Einen schwarzen Tag erlebte Tony Martin (HTC-Columbia). Der 24-jährige Eschborner, der wegen Knieproblemen eine stockende Saisonvorbereitung hatte, fiel bereits am ersten Berg des Tages zurück und handelte sich im Ziel einen großen Zeitverlust ein.
Lange Zeit fuhr das Peloton geschlossen in Richtung Zielort. Die wenigen Attacken zu Beginn des Rennens blieben sämtlich erfolglos. Der Attacke des Französischen Meisters Dimitro Champion (Bbox Bouygues Telecom) an einer Steigung nach 40 Kilometern fiel unter anderem Tony Martin zum Opfer. Der Columbia-kapitän fand sich in einer etwa 30 Mann starken gruppe wieder, der nicht mehr der Anschluss an das feld gelang.

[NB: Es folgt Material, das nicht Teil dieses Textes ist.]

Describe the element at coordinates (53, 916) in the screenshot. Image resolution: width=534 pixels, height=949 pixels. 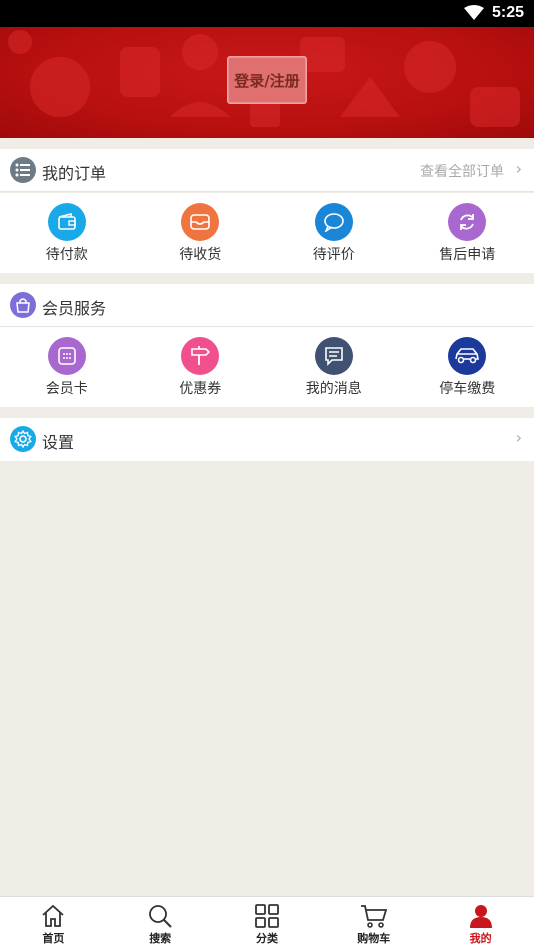
I see `home-icon` at that location.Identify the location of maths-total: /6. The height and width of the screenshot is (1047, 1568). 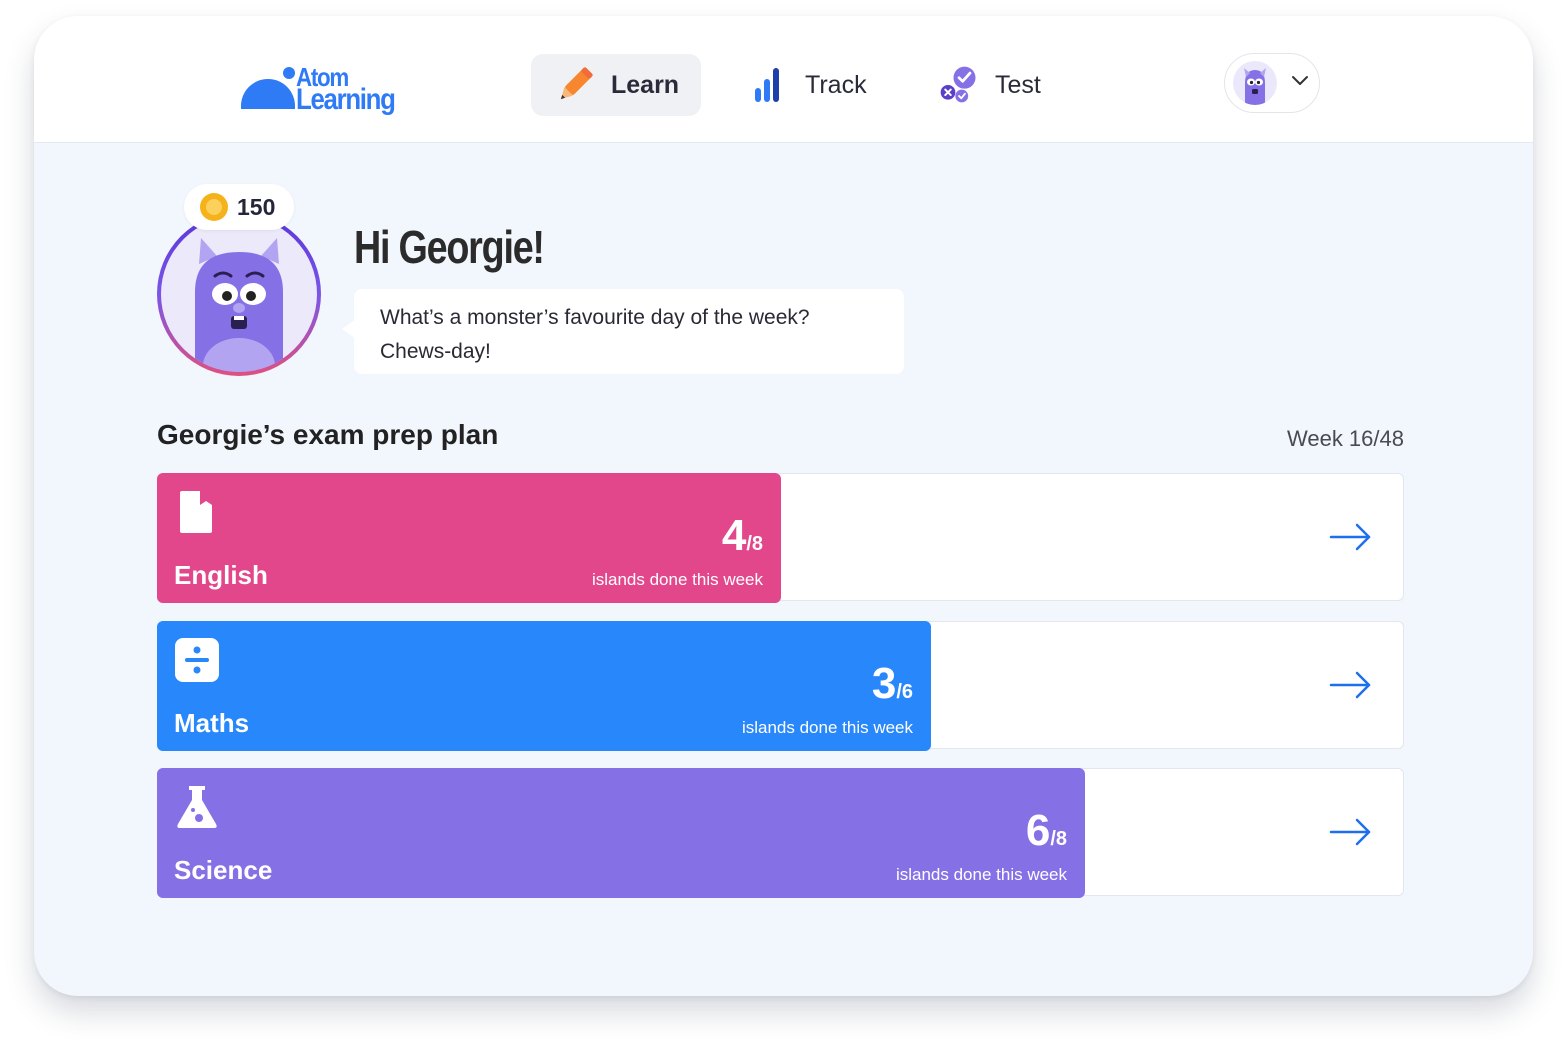
(904, 692).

Champions Auftritt war 15 Kilometer später wieder vorbei. Erst 50 Kilometer vor dem Ziel setzten sich der Spanier Carlos Barredo (Quick Step), der Ukrainer Volodimir Gustov (Cervélo) und der Franzose Sylvain Calzati (Sky) vom Feld ab und konnten einen Vorsprung von 30 Sekunden herausfahren. Gemeinsam mit dem Esten Rein Taraamae (Cofidis), der noch aufschloss, konntem die Spitzenreiter ihren Vorsprung auf 1:20 Minuten ausbauen.
Das Feld blieb jedoch immer auf Tuchfühlung und holte die Ausreißer nacheinander wieder ein, so dass 20 Kilometer vor dem Ziel eine große Gruppe an der Spitze lag. An der letzten Steigung des Tages kurz vor dem Ziel attackierte dann Sagan und konnte seinen knappen Vorsprung vor der ersten großen Verfolgergruppe ins Ziel retten.